Hallucinogens Have Doctors Tuning In Again

Hot off the press from the New York Times. Talk of coincidences!

Scientists are taking a new look at hallucinogens, which became taboo among regulators after enthusiasts like Timothy Leary promoted them in the 1960s with the slogan “Turn on, tune in, drop out.” Now, using rigorous protocols and safeguards, scientists have won permission to study once again the drugs’ potential for treating mental problems and illuminating the nature of consciousness.

A. A., LSD, and SZ

Doctors Abram Hoffer and Humphrey Osmond had a pronounced biochemical approach to alcoholism and schizophrenia.

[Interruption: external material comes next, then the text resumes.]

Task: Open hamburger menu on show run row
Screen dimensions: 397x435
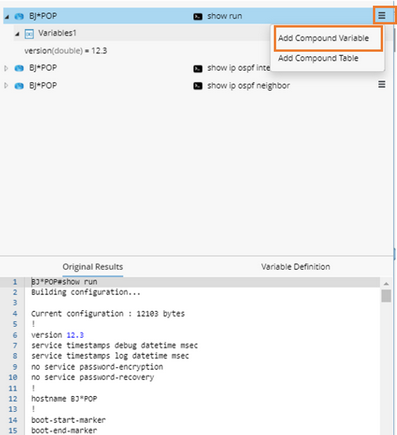Action: [382, 15]
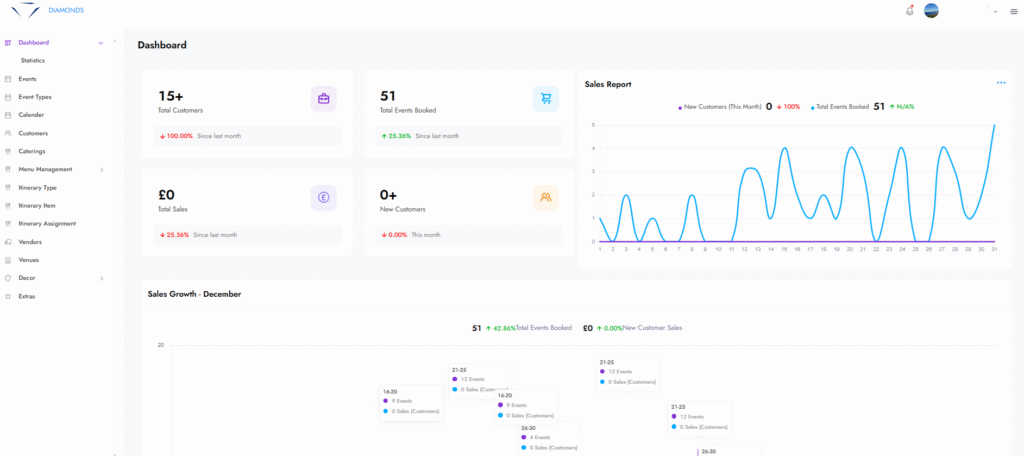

Their research showed niacin (vitamin B3) was an effective treatment in combination with vitamin C and other B-vitamins. Bill W. and A.A. had taken a more spiritual approach to the understanding of alcoholism, which had been derived from the teachings of the Oxford Group (later renamed Moral Rearmament).

Bill W. was introduced to these doctors in the 1950s, initially because of their work using LSD and mescaline on their schizophrenic and alcoholic patients in Saskatchewan. In the case of alcoholics they noticed that many who had once experienced an attack of delirium tremens swore off alcohol for good. Hoffer and Osmond thought that if they introduced LSD under controlled settings to alcoholics, it would give them a taste of what was in store for them if they continued to drink.

Bill W. at first resisted the idea of giving alcoholics more drugs, but later changed his mind. His thinking was not what Hoffer and Osmond were thinking, though. “It was not the material itself that actually produces these experiences. It seems to have the result of sharply reducing the forces of the ego — temporarily, of course. It is a generally acknowledge fact in spiritual development that ego reduction makes the influx of God’s grace
possible.”

Many psychiatrists at this time also acknowledged that a high percentage of alcoholics were also schizophrenics and reasoned that LSD was one way of shortening the long process of psychotherapy. I couldn’t agree more. Should we have to wait for a random chance encounter with God’s grace if there is some way we can experience it sooner?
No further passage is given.